**Task to carry out**
Put every line of the material below into a numbered list, leaving out the blank lines.
--- Available data ---
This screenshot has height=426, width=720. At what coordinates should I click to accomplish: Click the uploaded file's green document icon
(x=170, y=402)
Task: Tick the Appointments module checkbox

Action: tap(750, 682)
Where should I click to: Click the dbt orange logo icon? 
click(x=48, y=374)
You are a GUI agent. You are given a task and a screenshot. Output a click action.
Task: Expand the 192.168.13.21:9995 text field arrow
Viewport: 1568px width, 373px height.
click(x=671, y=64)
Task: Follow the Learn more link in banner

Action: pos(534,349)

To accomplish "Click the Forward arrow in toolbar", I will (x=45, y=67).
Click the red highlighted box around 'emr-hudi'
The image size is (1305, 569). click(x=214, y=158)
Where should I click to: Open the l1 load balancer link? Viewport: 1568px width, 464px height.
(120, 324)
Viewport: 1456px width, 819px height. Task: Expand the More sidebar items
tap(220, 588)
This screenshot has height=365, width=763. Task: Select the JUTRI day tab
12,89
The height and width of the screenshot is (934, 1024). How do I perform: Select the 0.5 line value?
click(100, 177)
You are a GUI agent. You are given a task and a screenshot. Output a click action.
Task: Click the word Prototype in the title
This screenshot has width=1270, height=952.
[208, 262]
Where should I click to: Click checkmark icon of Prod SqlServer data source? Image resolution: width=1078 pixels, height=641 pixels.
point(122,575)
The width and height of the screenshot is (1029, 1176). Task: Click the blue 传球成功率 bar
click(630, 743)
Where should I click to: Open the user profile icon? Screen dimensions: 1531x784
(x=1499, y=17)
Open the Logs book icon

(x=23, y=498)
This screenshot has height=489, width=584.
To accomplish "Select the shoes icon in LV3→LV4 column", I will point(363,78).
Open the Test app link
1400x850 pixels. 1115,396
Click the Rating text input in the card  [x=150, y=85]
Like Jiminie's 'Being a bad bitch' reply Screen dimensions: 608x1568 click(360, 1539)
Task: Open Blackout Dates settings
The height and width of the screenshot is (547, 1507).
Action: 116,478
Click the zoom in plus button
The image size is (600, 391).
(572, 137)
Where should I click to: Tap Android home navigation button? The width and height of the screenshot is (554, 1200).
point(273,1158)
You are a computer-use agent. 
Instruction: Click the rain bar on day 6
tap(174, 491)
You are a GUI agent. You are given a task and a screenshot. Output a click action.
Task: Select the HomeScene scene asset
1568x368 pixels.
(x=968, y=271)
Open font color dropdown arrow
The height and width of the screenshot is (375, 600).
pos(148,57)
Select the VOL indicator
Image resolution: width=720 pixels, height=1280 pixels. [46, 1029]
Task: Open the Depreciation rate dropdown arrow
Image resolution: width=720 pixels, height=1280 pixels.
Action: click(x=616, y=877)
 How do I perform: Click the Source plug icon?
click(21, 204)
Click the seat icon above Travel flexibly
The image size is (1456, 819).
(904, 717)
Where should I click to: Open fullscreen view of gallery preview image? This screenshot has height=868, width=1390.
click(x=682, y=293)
---
**Task solution**
1. This screenshot has height=426, width=720. At what coordinates should I click to accomplish: Click the uploaded file's green document icon
2. (x=170, y=402)
3. Task: Tick the Appointments module checkbox
4. Action: tap(750, 682)
5. Where should I click to: Click the dbt orange logo icon? 
6. click(x=48, y=374)
7. You are a GUI agent. You are given a task and a screenshot. Output a click action.
8. Task: Expand the 192.168.13.21:9995 text field arrow
9. Viewport: 1568px width, 373px height.
10. click(x=671, y=64)
11. Task: Follow the Learn more link in banner
12. Action: pos(534,349)
13. To accomplish "Click the Forward arrow in toolbar", I will (x=45, y=67).
14. Click the red highlighted box around 'emr-hudi'
15. The image size is (1305, 569). click(x=214, y=158)
16. Where should I click to: Open the l1 load balancer link? Viewport: 1568px width, 464px height.
17. (120, 324)
18. Viewport: 1456px width, 819px height. Task: Expand the More sidebar items
19. tap(220, 588)
20. This screenshot has height=365, width=763. Task: Select the JUTRI day tab
21. 12,89
22. The height and width of the screenshot is (934, 1024). How do I perform: Select the 0.5 line value?
23. click(100, 177)
24. You are a GUI agent. You are given a task and a screenshot. Output a click action.
25. Task: Click the word Prototype in the title
26. This screenshot has width=1270, height=952.
27. [208, 262]
28. Where should I click to: Click checkmark icon of Prod SqlServer data source? Image resolution: width=1078 pixels, height=641 pixels.
29. point(122,575)
30. The width and height of the screenshot is (1029, 1176). Task: Click the blue 传球成功率 bar
31. click(630, 743)
32. Where should I click to: Open the user profile icon? Screen dimensions: 1531x784
33. (x=1499, y=17)
34. Open the Logs book icon
35. (x=23, y=498)
36. This screenshot has height=489, width=584.
37. To accomplish "Select the shoes icon in LV3→LV4 column", I will point(363,78).
38. Open the Test app link
39. 1400x850 pixels. 1115,396
40. Click the Rating text input in the card  [x=150, y=85]
41. Like Jiminie's 'Being a bad bitch' reply Screen dimensions: 608x1568 click(360, 1539)
42. Task: Open Blackout Dates settings
43. The height and width of the screenshot is (547, 1507).
44. Action: 116,478
45. Click the zoom in plus button
46. The image size is (600, 391).
47. (572, 137)
48. Where should I click to: Tap Android home navigation button? The width and height of the screenshot is (554, 1200).
49. point(273,1158)
50. You are a computer-use agent. 
51. Instruction: Click the rain bar on day 6
52. tap(174, 491)
53. You are a GUI agent. You are given a task and a screenshot. Output a click action.
54. Task: Select the HomeScene scene asset
55. 1568x368 pixels.
56. (x=968, y=271)
57. Open font color dropdown arrow
58. The height and width of the screenshot is (375, 600).
59. pos(148,57)
60. Select the VOL indicator
61. Image resolution: width=720 pixels, height=1280 pixels. [46, 1029]
62. Task: Open the Depreciation rate dropdown arrow
63. Image resolution: width=720 pixels, height=1280 pixels.
64. Action: click(x=616, y=877)
65.  How do I perform: Click the Source plug icon?
66. click(21, 204)
67. Click the seat icon above Travel flexibly
68. The image size is (1456, 819).
69. (904, 717)
70. Where should I click to: Open fullscreen view of gallery preview image? This screenshot has height=868, width=1390.
71. click(x=682, y=293)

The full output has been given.